Wo die Stadtwerke Nachzahlungen einzufordern haben, läge es so gut wie immer am Verbrauchsverhalten der Kunden, das betont Thomas Rinnebach ebenso wie Nadine Schäfer, Pressesprecherin der Stadtwerke Hameln. Die Strom- und Gaspreise seien über das Jahr 2012 hinweg stabil geblieben, außerdem habe man bei den Abschlagraten einen Durchschnitt aus dem Verbrauch der letzten drei Jahre gebildet, sodass kaum ins Gewicht fiel, dass der Winter 2011 sogar noch milder gewesen sei als der Winter 2012. „Wer jetzt Überraschungen erlebt oder insgesamt meint, er zahle zu viel, sollte sich die Zeit nehmen und hinterfragen, wie es mit seinem alltäglichen Verhalten rund ums Heizen, Duschen und den Stromverbrauch aussieht“, meint Thomas Rinnebach.

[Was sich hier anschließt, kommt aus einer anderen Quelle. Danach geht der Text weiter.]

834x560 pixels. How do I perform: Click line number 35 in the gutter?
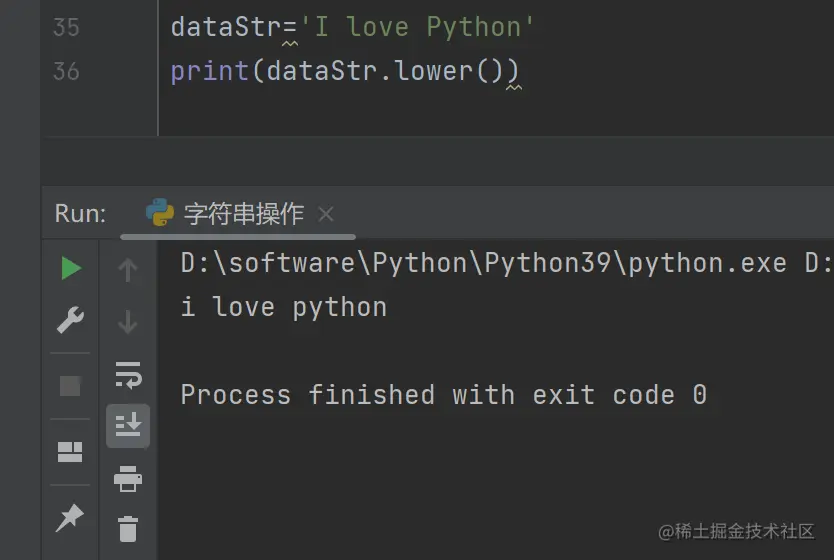(66, 26)
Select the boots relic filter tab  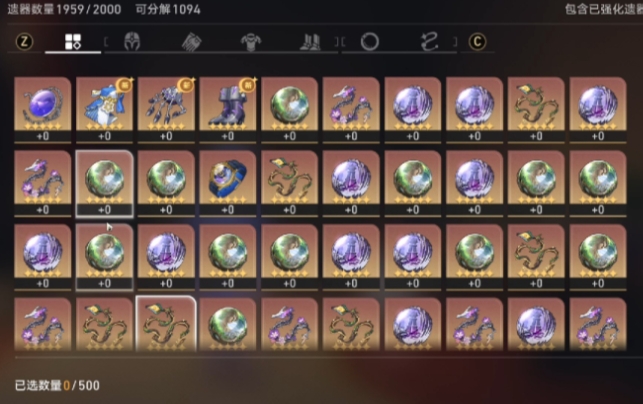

Nur an einem Kostenfaktor, der dazu führt, dass die monatlichen Vorauszahlungen für den Strom für alle angestiegen sind, an dem könne der Verbraucher wenig ändern: die staatlichen Umlagen, Steuern und Abgaben zur Förderung der Energiewende. „Die machen mittlerweile über fünfzig Prozent des Strompreises aus“, erklärt Nadine Schäfer. „Da die Kilowattstunde in diesem Jahr durch Umlagen und Abgaben etwa 5,3 Cent mehr kostet, werden natürlich entsprechend höhere Abschlagzahlen für 2013 aufgeführt“, sagt sie. Allerdings habe es zum Glück insgesamt eher wenig Aufregung um diesen Punkt gegeben, da die meisten Kunden durch die Diskussion in den letzten Monaten bereits gut informiert waren. „Zudem können wir als Stadtwerke da eh nichts machen. Unsere Preise bleiben stabil, auf die gesetzlich bedingte Erhöhung haben wir keinen Einfluss.“

Wie nun aber soll jemand, der erschrocken ist über seinen hohen Energie- und Wasserverbrauch hinterfragen, woran das wohl liegt? „Viele meinen zunächst, der Fehler läge nicht an ihnen, sicher seien die Zahlen irgendwie falsch abgelesen worden oder die Zähler selbst defekt“, so Thomas Rinnebach. „Und ich will nicht behaupten, so etwas käme niemals vor, doch solche Fälle liegen im Promillebereich.“ Bevor man seine Strom-, Gas- oder Wasserzähler ausbauen und beim Eichamt prüfen lasse, solle man lieber andere Optionen durchgehen, meint der Vertriebsleiter. Stellt sich nämlich heraus, dass die Zähler in Ordnung sind, muss der Kunde die Prüfung bezahlen. Also sei Selbstreflektion angesagt.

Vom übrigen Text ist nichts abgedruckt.